> **Task objective**:
In the data below, restate exactly the lines from the one with "Image resolution: width=1512" to the final line, both included, but not the pictures.

> **Given entries**:
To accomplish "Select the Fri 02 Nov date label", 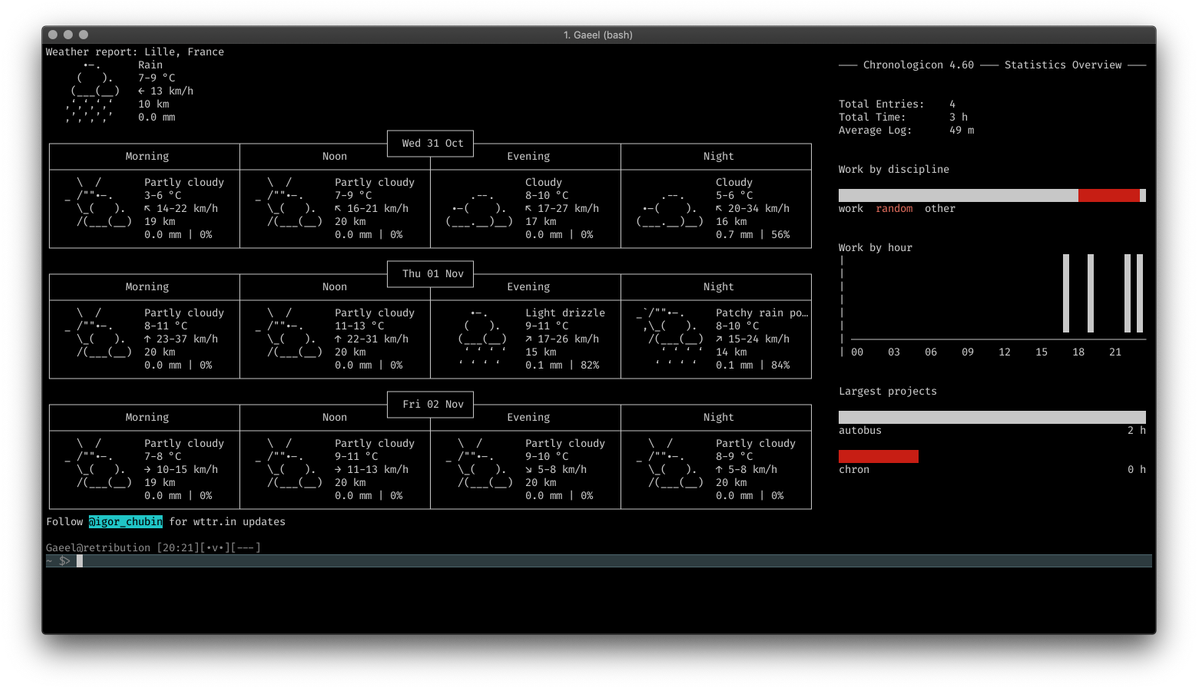I will 432,404.
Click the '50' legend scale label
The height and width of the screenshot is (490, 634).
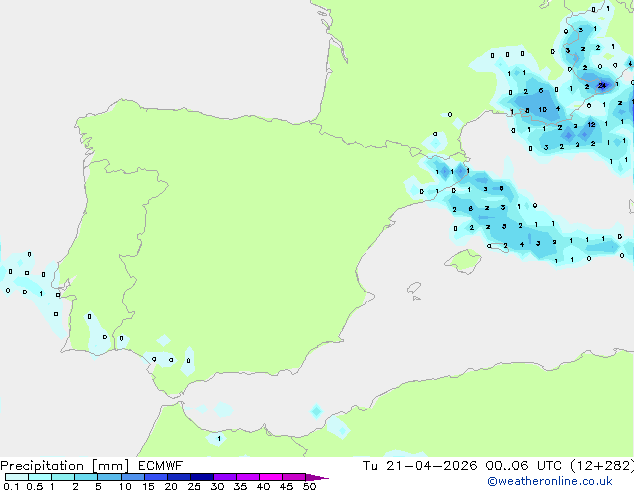click(x=310, y=487)
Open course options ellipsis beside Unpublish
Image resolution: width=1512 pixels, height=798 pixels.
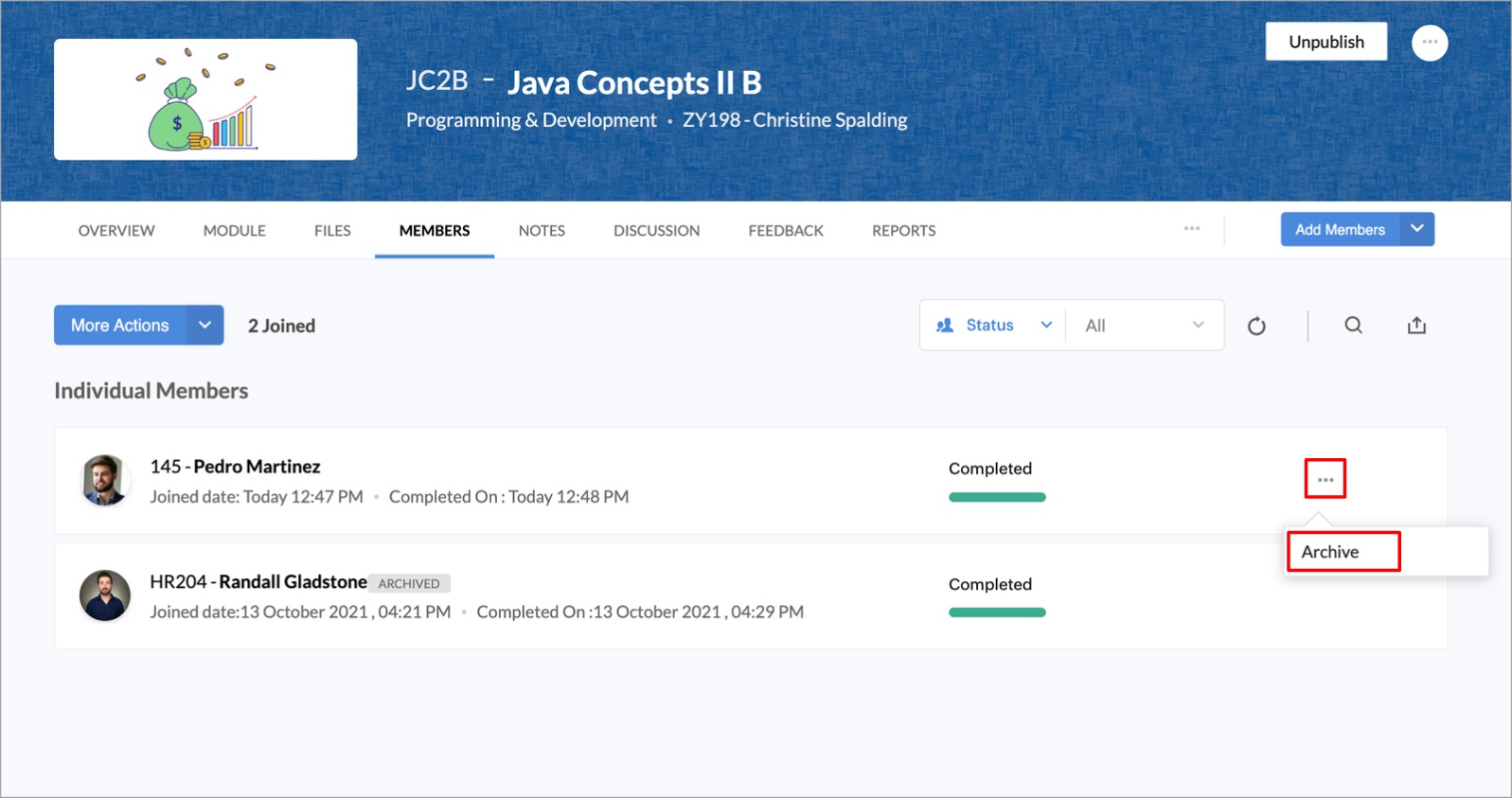[1429, 43]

> **Written reply**:
Image resolution: width=1512 pixels, height=798 pixels.
[1429, 43]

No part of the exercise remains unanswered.